Tuesday, March 11, 2014
I've often said that whiskey producers will rarely lie to you but they will spin like dervishes. That's not fair to dervishes, whose spinning dance is part of their religious worship. Whiskey producers, on the other hand, spin to deceive.
Recently, Brown-Forman Master Distiller Chris Morris was quoted in Las Vegas Weekly as saying, “First off, we don’t buy or sell whiskey to anyone.” Since it is well known that the Brown-Forman Distillery has performed contract distilling for Heaven Hill, Diageo, and others, what's he talking about?
The fine point here is that distillate is not whiskey, as a spirit is not whiskey until it has touched wood. What Brown-Forman made for those other producers was distillate, not whiskey, it was spirit distilled from a whiskey mash, but technically not yet whiskey. (I asked the Brown-Forman PR department to confirm that's what Morris meant but they didn't get back to me.)
If this seems like a distinction worthy of Bill Clinton, it's not quite so bad. For one thing, I'm only singling Morris out because there's a recently published quote from him on point. He may have made a more nuanced statement than the publication reported or he may have been speaking just about the Woodford Reserve Distillery and not the Brown-Forman Distillery in Shively, where the contract distilling takes place. Also, you'll get a statement more-or-less like that from all of the big distilleries, because nobody wants to talk about either the contract (selling distillate) or bulk (selling whiskey) business.
One can even argue that the customer isn't buying distillate, they're buying distilling services.
So nobody sells whiskey, except we know the whiskey being sold by non-distiller producers (NDPs) didn't all come from MGP of Indiana, the only major distillery that will proudly admit to the practice.
Another distinction some distilleries make is between whiskey (i.e., aged whiskey) they sell in the normal course of business and whiskey they sell to make an inventory adjustment. Right now, all of the major distilleries are making so much that occasionally they over-produce, even though overall industry inventories are considered very tight. Since they're always projecting their future needs based on actual and projected sales, and adjusting those projections every few months, they can find themselves with a few hundred extra barrels here and there. Brokers buy those extras and sell them to non-distiller producers.
There may be some distillers -- Maker's Mark comes to mind -- who never do this. Most of them do, but none want to talk about it.
So nobody is lying, but in every case there is an attempt to create a false impression about how the industry really works. Distiller or NDP, there isn't a producer out there who doesn't have some happy fiction they'd prefer you believe instead of the unspun truth.

- Material supplied:
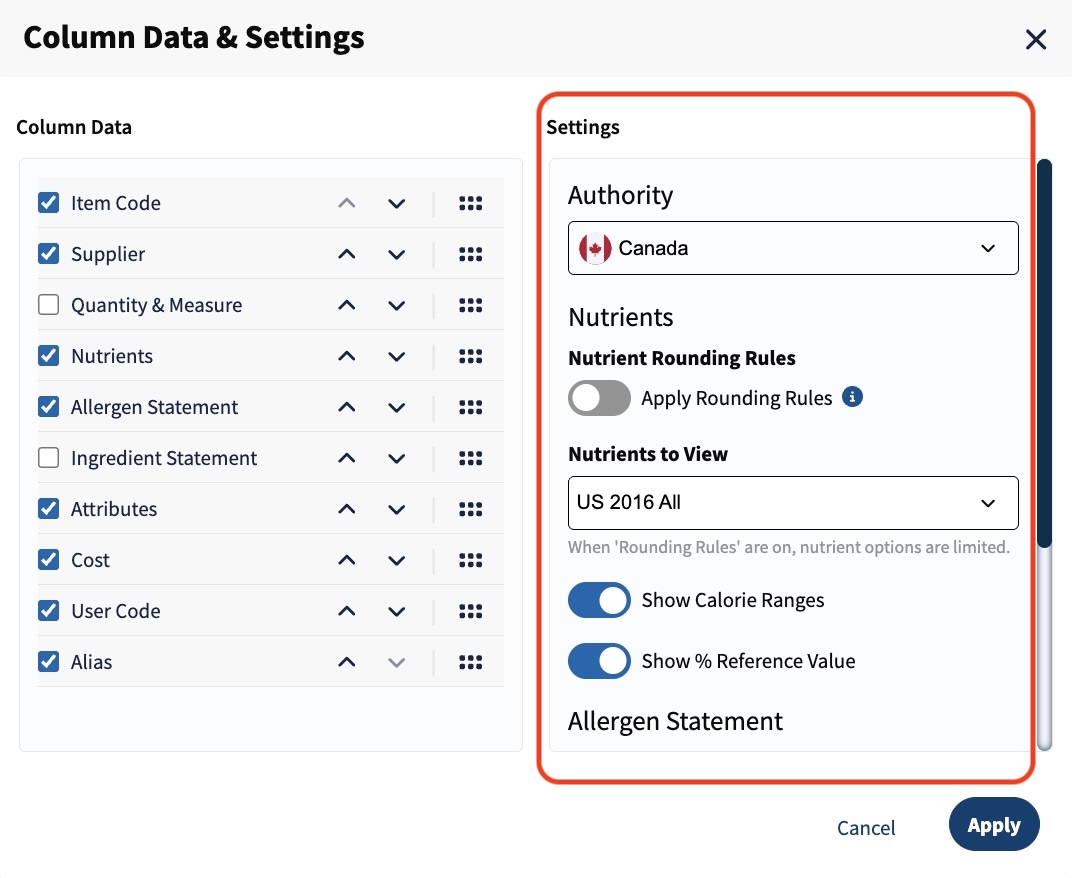Turn off Show Calorie Ranges toggle
Screen dimensions: 1072x878
[599, 600]
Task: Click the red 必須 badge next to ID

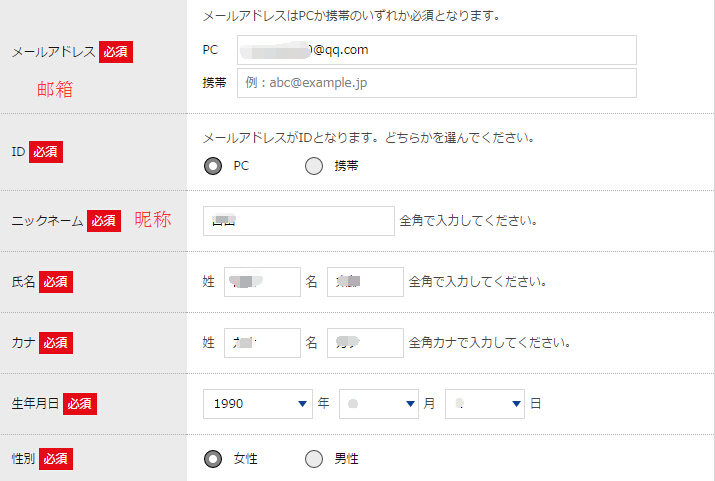Action: point(46,152)
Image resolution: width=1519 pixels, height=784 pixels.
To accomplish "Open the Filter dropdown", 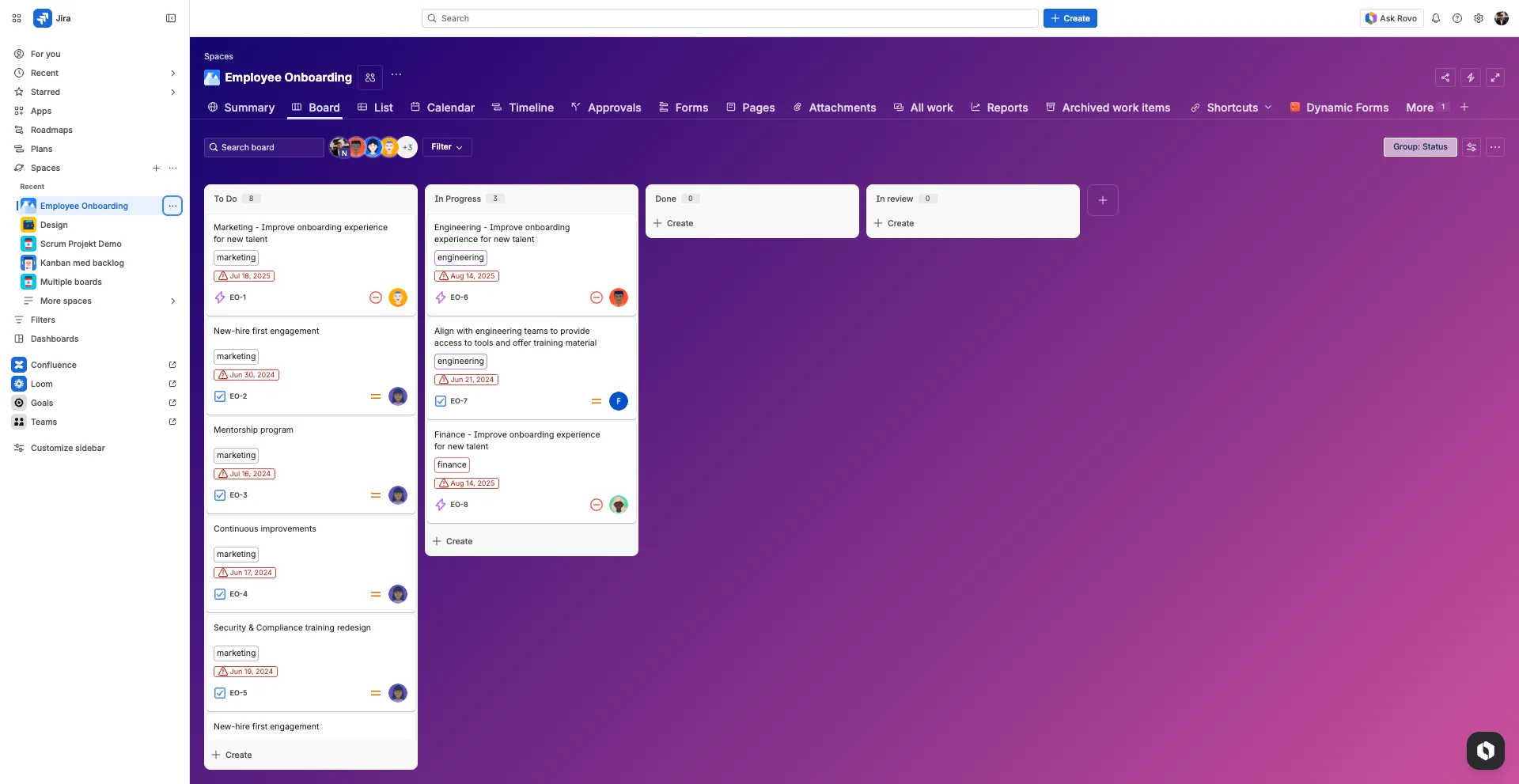I will 447,147.
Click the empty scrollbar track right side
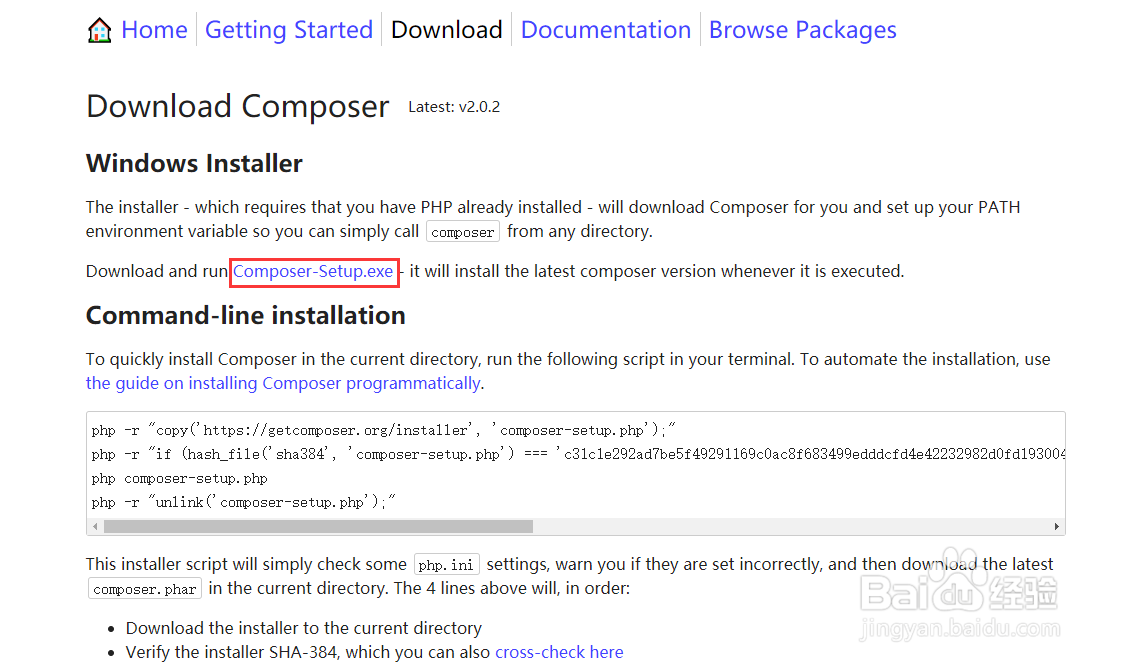1121x667 pixels. [x=791, y=526]
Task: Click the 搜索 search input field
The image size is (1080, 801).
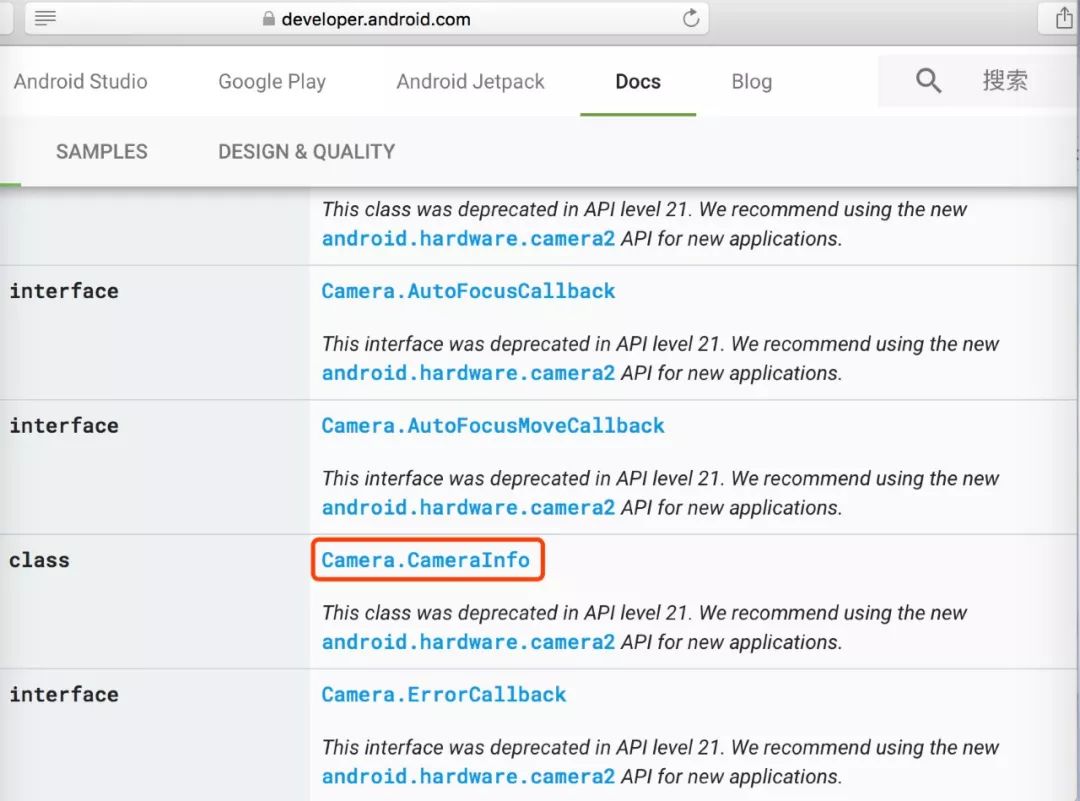Action: [1005, 81]
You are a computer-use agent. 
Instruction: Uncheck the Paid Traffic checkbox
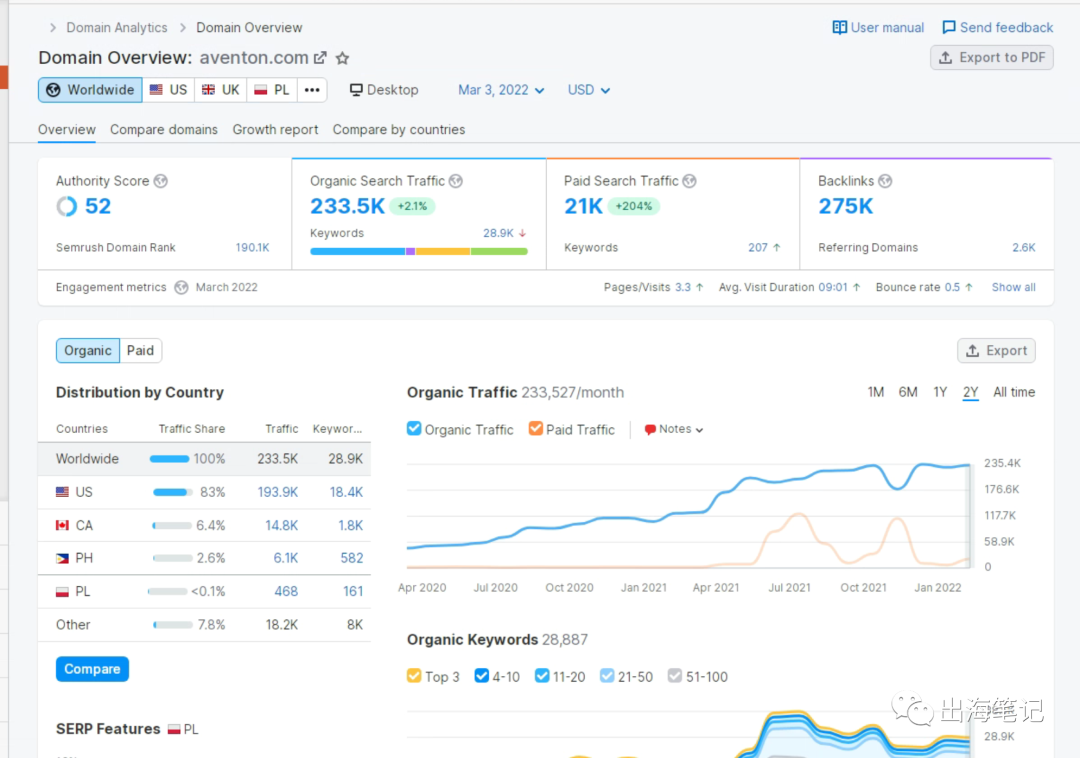[x=536, y=429]
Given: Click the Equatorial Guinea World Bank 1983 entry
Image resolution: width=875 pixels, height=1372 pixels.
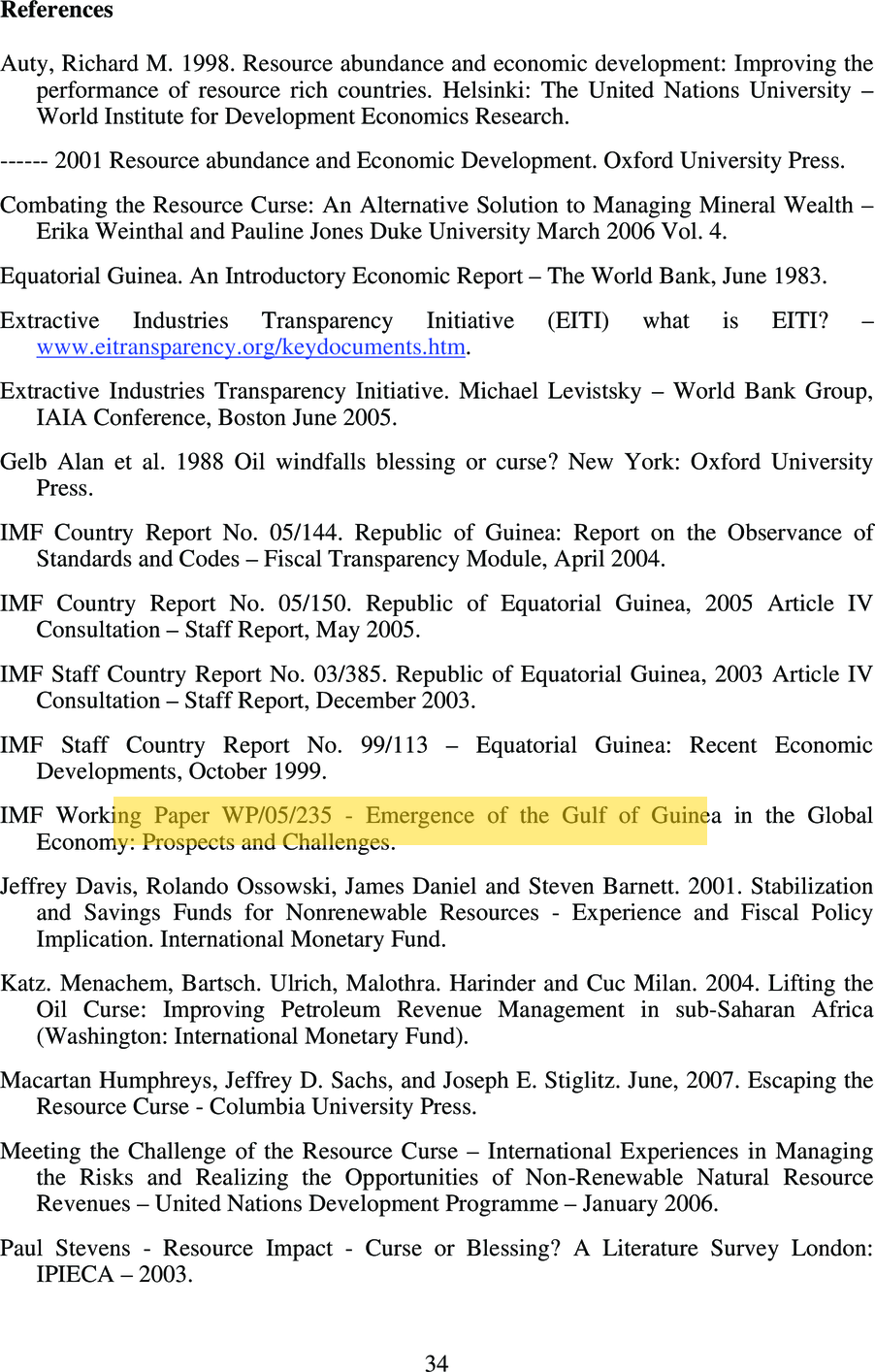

- Assigned task 1: Do these statements agree with the whiskey text? Answer yes or no for each and quote the deciding words. (a) MGP of Indiana is the only major distillery that will proudly admit to the practice of supplying whiskey to non-distiller producers. (b) The Brown-Forman PR department confirmed what Morris meant. (c) Overall industry inventories are considered plentiful.
- Assigned task 2: From the whiskey text, output the part that opens with the words containing "Another distinction some" and closes with "talk about it.", copied word for word.

- Response area 1:
(a) Yes: "MGP of Indiana, the only major distillery that will proudly admit to the practice."
(b) No: "I asked the Brown-Forman PR department to confirm that's what Morris meant but they didn't get back to me."
(c) No: "even though overall industry inventories are considered very tight."

- Response area 2:
Another distinction some distilleries make is between whiskey (i.e., aged whiskey) they sell in the normal course of business and whiskey they sell to make an inventory adjustment. Right now, all of the major distilleries are making so much that occasionally they over-produce, even though overall industry inventories are considered very tight. Since they're always projecting their future needs based on actual and projected sales, and adjusting those projections every few months, they can find themselves with a few hundred extra barrels here and there. Brokers buy those extras and sell them to non-distiller producers.
There may be some distillers -- Maker's Mark comes to mind -- who never do this. Most of them do, but none want to talk about it.